S’inquiète-t-on autant de l’assèchement d’un ruisseau que de celui d’une rivière ? S’inquiète-t-on tout court de la raréfaction de l’eau et est-ce grave qu’un ruisseau disparaisse, tout particulièrement quand il est situé dans des zones reculées, quasi blanches ? Ces beaux rus, bien souvent appréciés et fréquentés par les promeneurs de tous genres pour leur fraîcheur, leur place dans le paysage, leur esthétique naturelle, sont aujourd’hui les cibles régulières de baisse de niveau d’eau et menacés d’extinction à court terme. Au-delà des raisons climatiques que l’on connaît bien, d’autres facteurs, relevant du choix politique d’aménagement du territoire et d’un certain mépris pour ces eaux de l’ombre, laissent sciemment périr ces sinueux et indomptables cours. La logique des cycles naturels assène dur comme du fer que tout est mortel, tout a une fin, et que pour autant les vaches continuent de paître. Alors, à quoi bon donc conserver ces non-essentiels, ces sources peu prolixes à l’alimentation de la chaîne de production ? « Les petits ruisseaux font les grandes rivières » chantait Jeanne Moreau. Cette roucoulade tendre aux promesses de mélanges ne semble plus opérante, refusant à l’enfance de l’eau sa naturelle et nécessaire ascension sociétale.
Il en est un peu de même avec le secteur culturel et associatif. Les lieux, compagnies, festivals, qu’ils soient tout juste nés ou pas de la dernière pluie, ont vu ces dernières années une érosion de leur financement public.
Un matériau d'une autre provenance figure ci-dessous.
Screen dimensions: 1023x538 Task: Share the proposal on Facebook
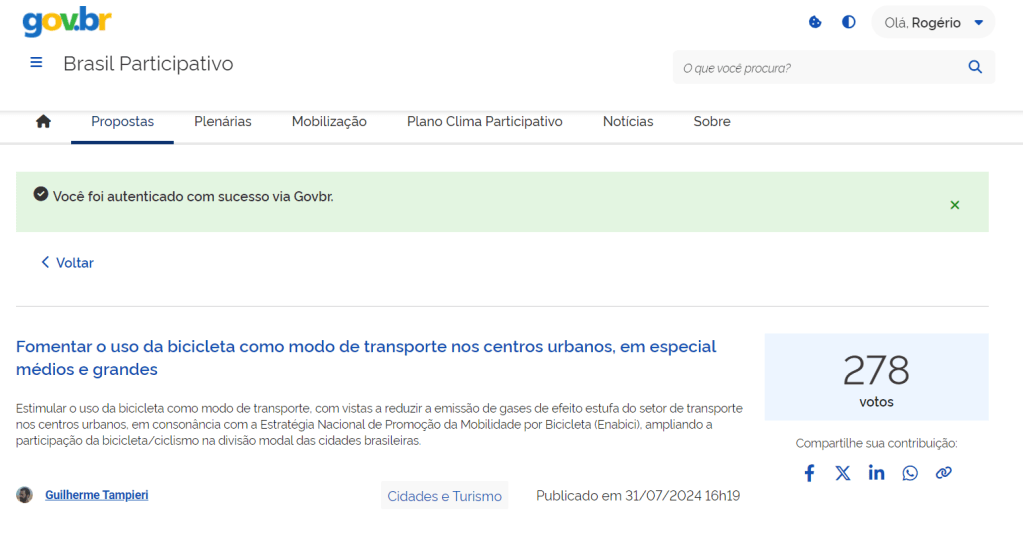click(809, 473)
Même si des sentiments d’injustices et de colères froides les traversaient, chacun·e s’est adapté·e, creusant par-ci, par-là dans leurs poches peu garnies pour défendre un paysage diversifié et vivace, fourmillant de ruisseaux, flâneurs, vallons. Mais voilà que soufflent encore des feux de coupes budgétaires, piétinant les efforts collectifs, brisant un peu plus les échelons reliant le petit au massif, l’enfant à l’aïeul.
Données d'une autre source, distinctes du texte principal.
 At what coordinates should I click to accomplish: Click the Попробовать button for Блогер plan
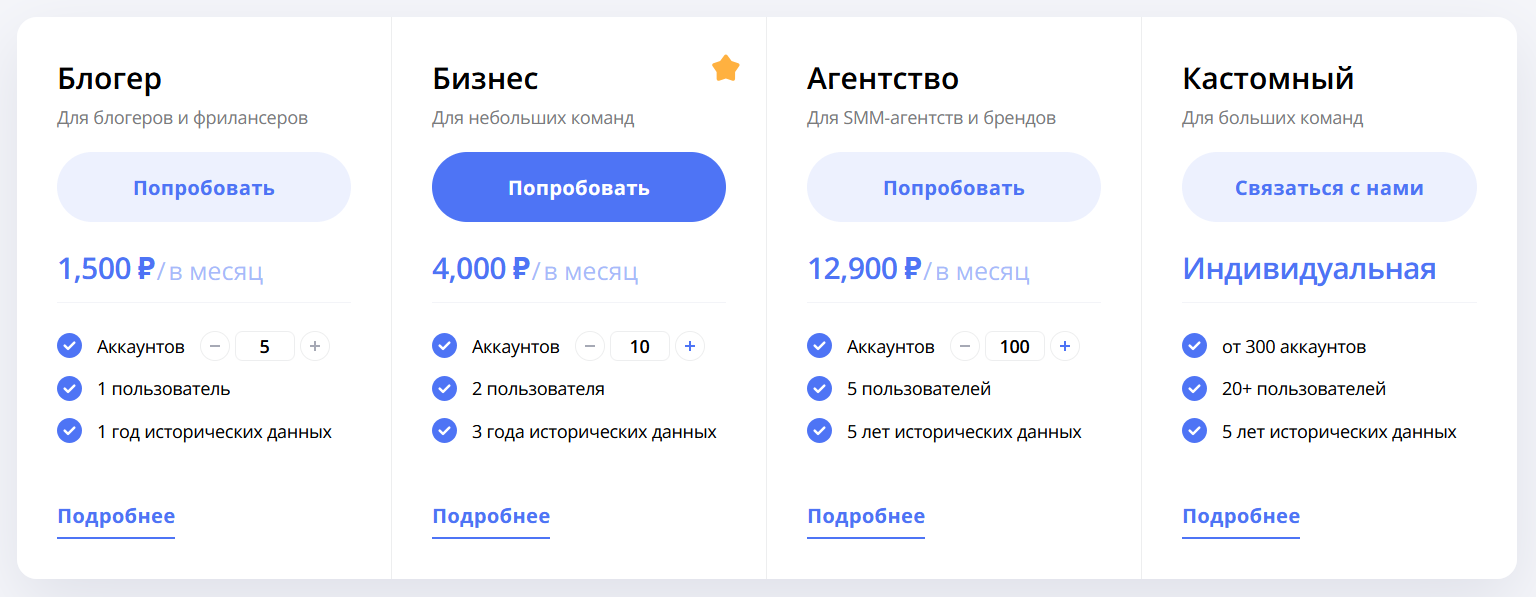coord(204,187)
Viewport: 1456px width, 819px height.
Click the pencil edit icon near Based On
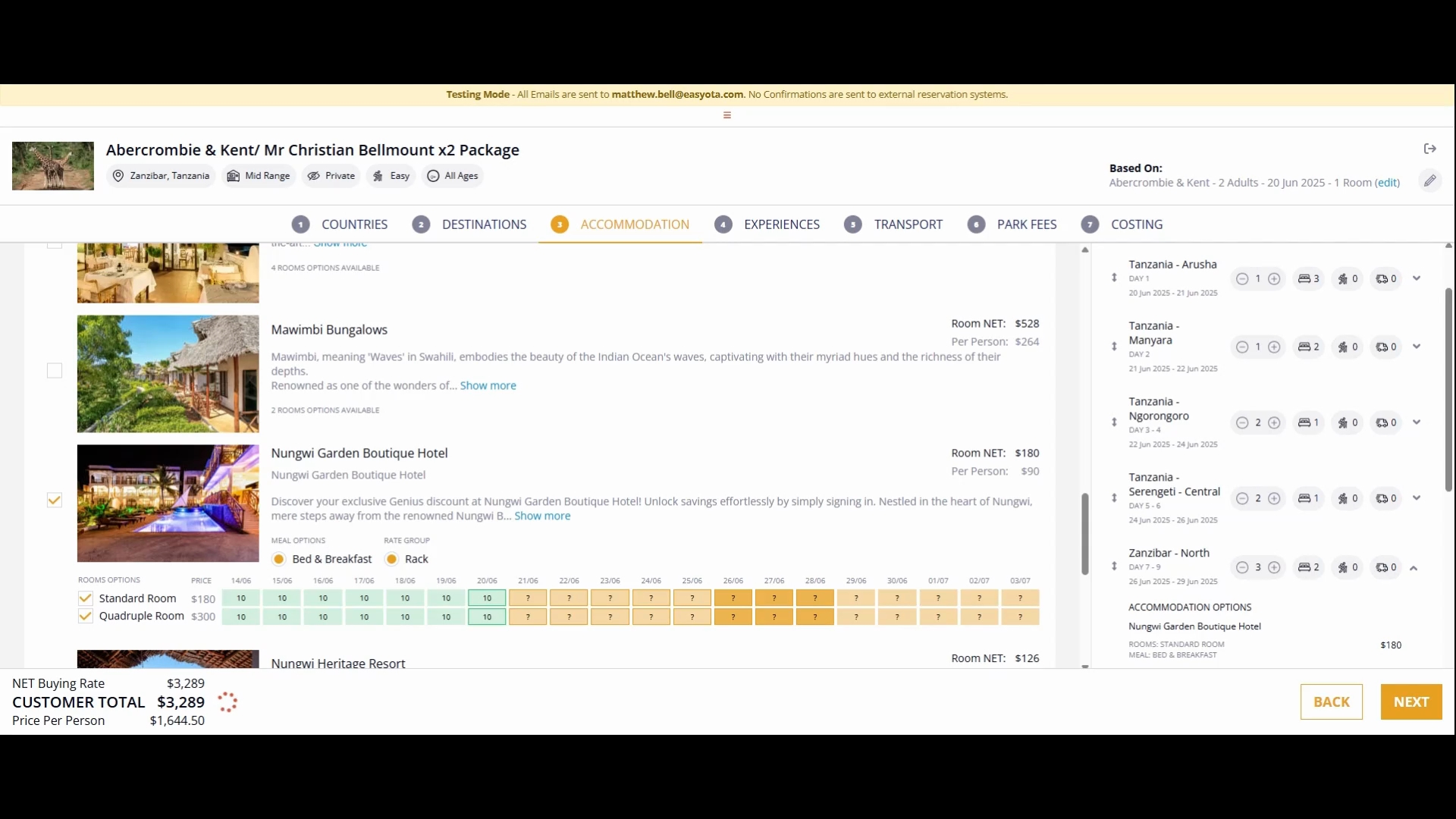click(x=1429, y=180)
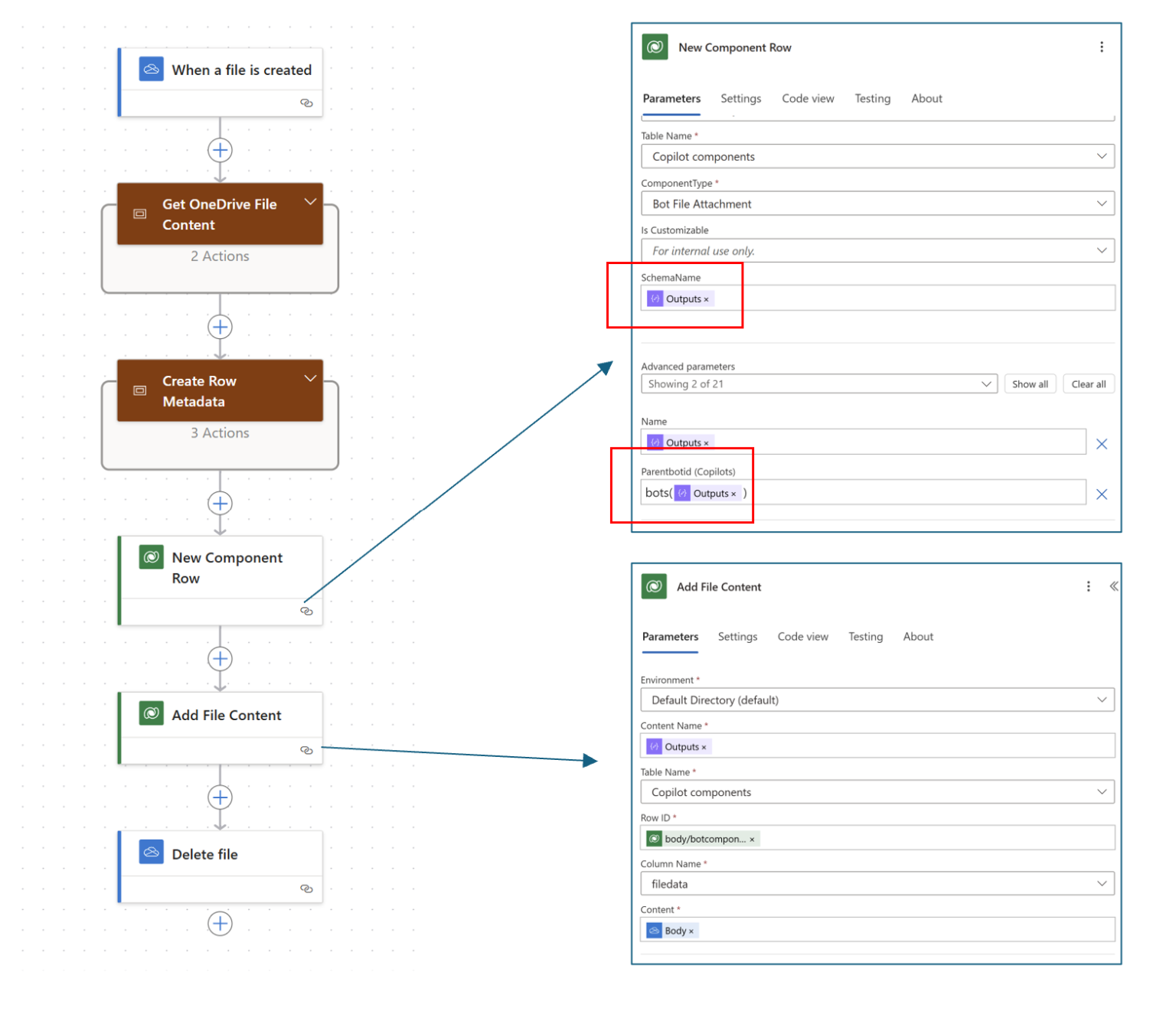1176x1024 pixels.
Task: Click the collapse panel icon on Add File Content
Action: [x=1115, y=585]
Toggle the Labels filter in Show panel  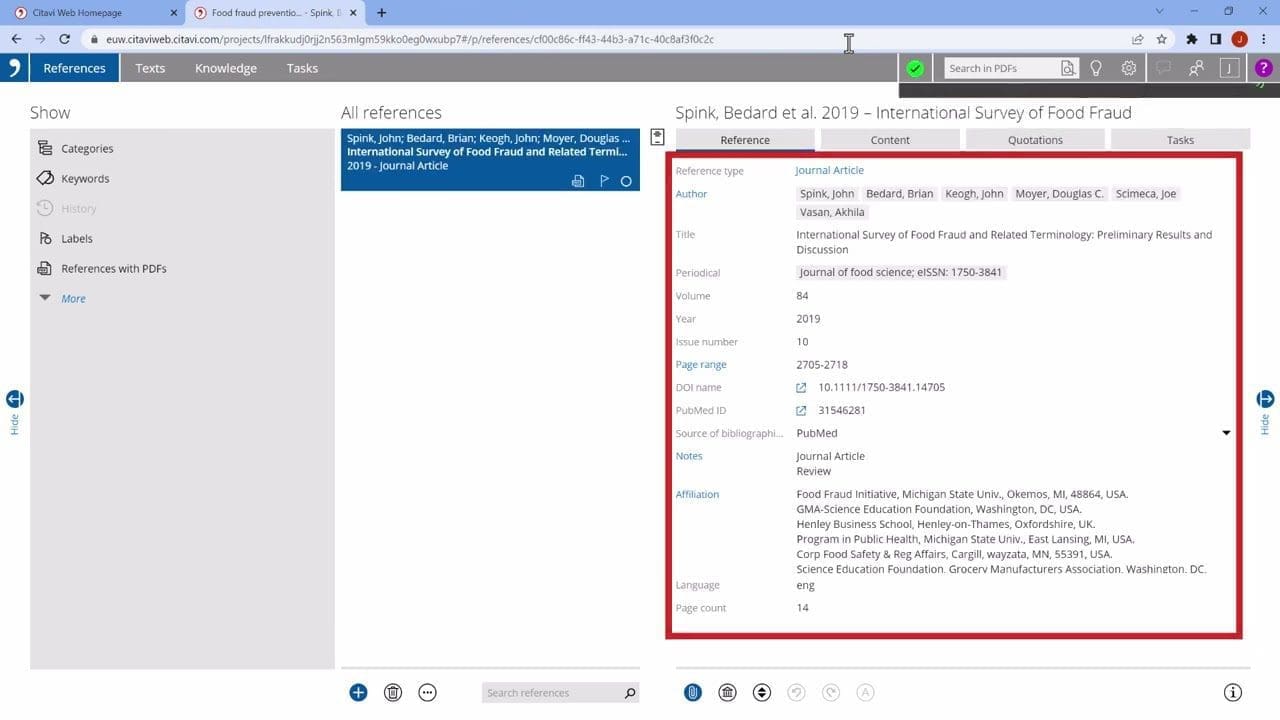[77, 238]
Si nous ne pouvons feindre nos flippes face à l’état de ce drôle de monde et aux difficiles lendemains qu’il réserve à chacun·es, notre élan à ouvrir notre lieu-ruisseau pour sa 25ème saison reste intact. Un souffle de vitalité nous gagne même, une urgence à trouver et ouvrir des passages peu empruntés ; l’eau et l’art aiment en effet la faufilade, cette façon de s’immiscer dans les interstices abrupts et les creux oubliés pour y partager doucement fleurs, questions, pitreries, contradictions avec les inconnu·es qui y nichent et ceux qui voudront bien les rejoindre. Plus que jamais nous ouvrirons donc notre petit théâtre à des artistes, des pas dans le cadre et des subventionné·es, des baroques et des punks, des jeunes écritures et des plus taillées, des queers et des hétéros, de gauches et de droites. Plus que jamais nous ouvrirons notre lieu à tous vents et tous styles pour que chaque spectateur·rice, habitué·e et rare, de passage et éloigné·e puisse y prendre un peu d’air, une émotion, un plat fait maison, et râler quand bon lui semble. D’ailleurs, il faut vous prévenir qu’après de longues discussions avec notre conseil d’administration, nos partenaires et les ami·es, nous nous sommes résolus à augmenter d’un euro nos tarifs plein et réduit. Si ce geste permettra peut-être de contenir l’érosion de nos finances, nous l’imaginons comme une façon de se soutenir les un·es et les autres, d’inventer une économie de partage et de combats entre spectateur·rices, organisateur·rices, artistes. Au grand plaisir de vous accueillir dans notre ruisseau pour des pique-niques spectaculaires et des siestes musicales révolutionnaires.